§ **GIVEN PROBLEM**
Write out the records word for word, from the line containing "Click the spinner" through the line containing "Looking at the screenshot, I should coord(1374,15).", both lines included.

Dataset excerpt
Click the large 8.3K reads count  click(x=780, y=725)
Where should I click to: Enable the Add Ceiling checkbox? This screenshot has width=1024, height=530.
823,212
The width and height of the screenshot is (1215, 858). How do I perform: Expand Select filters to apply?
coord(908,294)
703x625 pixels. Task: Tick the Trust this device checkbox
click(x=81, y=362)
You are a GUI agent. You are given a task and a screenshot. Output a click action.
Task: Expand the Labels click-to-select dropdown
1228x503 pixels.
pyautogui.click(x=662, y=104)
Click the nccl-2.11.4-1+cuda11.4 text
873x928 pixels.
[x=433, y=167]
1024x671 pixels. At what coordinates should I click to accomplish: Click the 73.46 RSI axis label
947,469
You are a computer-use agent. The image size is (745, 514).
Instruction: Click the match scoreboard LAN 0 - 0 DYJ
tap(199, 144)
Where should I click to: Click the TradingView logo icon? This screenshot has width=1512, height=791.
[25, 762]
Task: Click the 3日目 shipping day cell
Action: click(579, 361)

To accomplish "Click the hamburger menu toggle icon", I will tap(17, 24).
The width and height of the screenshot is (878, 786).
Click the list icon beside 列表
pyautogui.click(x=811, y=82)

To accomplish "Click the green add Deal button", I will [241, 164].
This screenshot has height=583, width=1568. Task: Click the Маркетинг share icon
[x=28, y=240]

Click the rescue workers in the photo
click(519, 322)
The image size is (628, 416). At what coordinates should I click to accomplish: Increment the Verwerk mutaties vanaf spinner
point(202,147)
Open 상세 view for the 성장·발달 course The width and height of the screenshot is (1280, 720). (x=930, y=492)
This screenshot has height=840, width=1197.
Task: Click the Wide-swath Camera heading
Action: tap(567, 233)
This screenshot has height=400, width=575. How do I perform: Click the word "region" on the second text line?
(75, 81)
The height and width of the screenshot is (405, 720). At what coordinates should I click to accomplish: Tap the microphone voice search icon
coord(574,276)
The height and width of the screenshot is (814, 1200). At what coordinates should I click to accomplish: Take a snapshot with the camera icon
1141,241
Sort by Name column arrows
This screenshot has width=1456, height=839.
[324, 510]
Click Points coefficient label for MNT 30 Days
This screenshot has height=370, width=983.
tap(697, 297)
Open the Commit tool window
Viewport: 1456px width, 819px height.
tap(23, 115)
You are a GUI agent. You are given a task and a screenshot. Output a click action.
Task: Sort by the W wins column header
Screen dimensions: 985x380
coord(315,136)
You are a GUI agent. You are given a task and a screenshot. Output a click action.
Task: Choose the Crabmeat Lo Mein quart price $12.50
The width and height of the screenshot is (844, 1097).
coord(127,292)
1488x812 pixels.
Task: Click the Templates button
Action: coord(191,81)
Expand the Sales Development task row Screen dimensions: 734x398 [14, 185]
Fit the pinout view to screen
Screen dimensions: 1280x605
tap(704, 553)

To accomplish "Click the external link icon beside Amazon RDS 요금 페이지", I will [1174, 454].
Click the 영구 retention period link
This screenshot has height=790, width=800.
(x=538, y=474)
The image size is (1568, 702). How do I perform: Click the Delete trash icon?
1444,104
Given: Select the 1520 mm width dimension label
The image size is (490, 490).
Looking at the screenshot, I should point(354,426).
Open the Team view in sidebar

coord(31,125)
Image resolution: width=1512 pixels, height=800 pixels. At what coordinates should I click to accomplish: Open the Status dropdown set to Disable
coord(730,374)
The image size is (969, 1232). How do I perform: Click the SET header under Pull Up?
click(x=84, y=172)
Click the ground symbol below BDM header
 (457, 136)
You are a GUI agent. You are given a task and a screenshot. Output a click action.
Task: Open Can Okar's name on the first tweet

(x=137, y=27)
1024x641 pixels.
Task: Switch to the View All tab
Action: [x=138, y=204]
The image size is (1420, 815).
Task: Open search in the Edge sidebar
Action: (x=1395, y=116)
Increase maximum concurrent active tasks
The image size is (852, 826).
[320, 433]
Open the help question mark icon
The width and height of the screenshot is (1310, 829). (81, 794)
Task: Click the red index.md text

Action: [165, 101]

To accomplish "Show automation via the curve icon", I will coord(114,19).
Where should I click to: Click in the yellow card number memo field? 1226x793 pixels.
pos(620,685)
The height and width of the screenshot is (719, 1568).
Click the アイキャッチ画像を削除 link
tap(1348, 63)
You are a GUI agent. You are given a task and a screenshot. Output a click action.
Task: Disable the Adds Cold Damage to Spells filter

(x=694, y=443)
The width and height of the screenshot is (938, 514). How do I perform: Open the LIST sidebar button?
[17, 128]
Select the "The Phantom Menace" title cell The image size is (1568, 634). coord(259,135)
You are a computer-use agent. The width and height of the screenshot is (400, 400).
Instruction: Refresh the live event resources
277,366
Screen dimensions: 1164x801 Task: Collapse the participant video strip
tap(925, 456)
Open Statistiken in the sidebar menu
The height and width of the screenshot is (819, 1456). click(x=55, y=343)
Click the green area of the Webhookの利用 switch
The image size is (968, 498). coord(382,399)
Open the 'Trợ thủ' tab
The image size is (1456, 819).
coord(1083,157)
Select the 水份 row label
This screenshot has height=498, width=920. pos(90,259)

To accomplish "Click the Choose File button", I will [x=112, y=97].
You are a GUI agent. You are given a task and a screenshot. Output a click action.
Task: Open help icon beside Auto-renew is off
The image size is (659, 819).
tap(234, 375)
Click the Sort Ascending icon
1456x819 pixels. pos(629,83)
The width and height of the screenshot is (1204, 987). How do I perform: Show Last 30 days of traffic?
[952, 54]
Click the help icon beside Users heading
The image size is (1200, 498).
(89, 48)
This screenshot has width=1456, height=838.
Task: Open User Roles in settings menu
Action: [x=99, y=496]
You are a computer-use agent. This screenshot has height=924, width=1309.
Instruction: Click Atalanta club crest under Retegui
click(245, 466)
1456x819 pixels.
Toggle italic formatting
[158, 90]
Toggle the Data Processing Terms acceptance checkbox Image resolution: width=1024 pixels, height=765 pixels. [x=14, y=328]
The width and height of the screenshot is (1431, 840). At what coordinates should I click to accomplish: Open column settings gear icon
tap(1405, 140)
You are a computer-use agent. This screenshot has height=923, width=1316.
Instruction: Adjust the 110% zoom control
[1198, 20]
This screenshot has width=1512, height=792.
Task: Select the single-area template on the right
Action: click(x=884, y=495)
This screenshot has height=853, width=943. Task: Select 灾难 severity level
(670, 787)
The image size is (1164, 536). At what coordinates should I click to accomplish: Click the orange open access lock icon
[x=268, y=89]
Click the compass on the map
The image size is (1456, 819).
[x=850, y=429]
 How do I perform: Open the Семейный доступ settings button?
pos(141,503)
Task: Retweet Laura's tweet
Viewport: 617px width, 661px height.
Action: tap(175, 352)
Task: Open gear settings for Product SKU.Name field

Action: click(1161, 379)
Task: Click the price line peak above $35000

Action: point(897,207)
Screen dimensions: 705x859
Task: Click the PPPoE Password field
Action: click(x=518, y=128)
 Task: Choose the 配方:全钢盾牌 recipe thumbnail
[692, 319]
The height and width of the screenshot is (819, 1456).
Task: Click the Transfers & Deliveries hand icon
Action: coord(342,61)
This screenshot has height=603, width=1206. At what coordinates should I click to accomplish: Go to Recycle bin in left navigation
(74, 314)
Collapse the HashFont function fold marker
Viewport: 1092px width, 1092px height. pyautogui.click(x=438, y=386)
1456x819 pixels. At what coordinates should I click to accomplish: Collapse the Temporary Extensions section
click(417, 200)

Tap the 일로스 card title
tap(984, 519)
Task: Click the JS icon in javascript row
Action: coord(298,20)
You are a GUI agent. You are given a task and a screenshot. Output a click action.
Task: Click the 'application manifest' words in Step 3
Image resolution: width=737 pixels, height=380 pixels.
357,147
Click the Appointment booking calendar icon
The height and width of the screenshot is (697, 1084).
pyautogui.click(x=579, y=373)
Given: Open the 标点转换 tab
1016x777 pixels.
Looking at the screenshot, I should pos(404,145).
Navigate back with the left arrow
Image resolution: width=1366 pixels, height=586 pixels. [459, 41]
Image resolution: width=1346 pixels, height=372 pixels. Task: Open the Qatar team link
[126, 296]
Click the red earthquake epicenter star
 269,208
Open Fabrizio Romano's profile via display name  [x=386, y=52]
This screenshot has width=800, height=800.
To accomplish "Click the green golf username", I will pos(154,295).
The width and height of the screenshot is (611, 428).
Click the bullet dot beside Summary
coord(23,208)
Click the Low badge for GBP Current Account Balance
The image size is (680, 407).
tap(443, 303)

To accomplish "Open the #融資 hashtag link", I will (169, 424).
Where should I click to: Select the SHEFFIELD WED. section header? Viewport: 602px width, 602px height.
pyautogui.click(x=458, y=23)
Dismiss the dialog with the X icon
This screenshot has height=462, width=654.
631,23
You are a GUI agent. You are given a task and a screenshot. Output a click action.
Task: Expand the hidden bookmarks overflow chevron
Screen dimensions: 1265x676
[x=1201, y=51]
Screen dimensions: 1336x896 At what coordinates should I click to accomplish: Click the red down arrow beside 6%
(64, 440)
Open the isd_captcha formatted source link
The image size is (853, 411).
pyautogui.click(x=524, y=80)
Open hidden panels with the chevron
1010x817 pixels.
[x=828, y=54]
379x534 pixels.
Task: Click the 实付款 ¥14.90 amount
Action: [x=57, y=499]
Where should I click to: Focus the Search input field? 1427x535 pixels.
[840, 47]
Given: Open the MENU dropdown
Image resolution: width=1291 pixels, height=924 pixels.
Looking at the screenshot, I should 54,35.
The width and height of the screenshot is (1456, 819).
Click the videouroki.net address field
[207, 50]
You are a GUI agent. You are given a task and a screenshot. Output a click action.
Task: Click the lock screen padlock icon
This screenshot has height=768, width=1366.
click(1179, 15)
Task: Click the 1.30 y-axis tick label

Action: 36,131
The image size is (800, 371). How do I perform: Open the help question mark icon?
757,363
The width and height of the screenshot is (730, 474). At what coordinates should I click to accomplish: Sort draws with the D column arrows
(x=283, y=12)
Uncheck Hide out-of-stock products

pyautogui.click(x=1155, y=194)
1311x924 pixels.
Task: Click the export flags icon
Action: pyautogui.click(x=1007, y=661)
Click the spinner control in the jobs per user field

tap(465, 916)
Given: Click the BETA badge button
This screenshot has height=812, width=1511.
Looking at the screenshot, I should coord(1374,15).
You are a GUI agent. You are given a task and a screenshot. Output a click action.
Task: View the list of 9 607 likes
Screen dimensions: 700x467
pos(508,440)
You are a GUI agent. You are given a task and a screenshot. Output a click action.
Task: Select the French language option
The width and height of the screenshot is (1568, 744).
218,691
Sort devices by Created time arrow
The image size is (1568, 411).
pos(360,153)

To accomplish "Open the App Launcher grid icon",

§ **FULL SOLUTION**
Click the spinner control in the jobs per user field

tap(465, 916)
Given: Click the BETA badge button
This screenshot has height=812, width=1511.
Looking at the screenshot, I should coord(1374,15).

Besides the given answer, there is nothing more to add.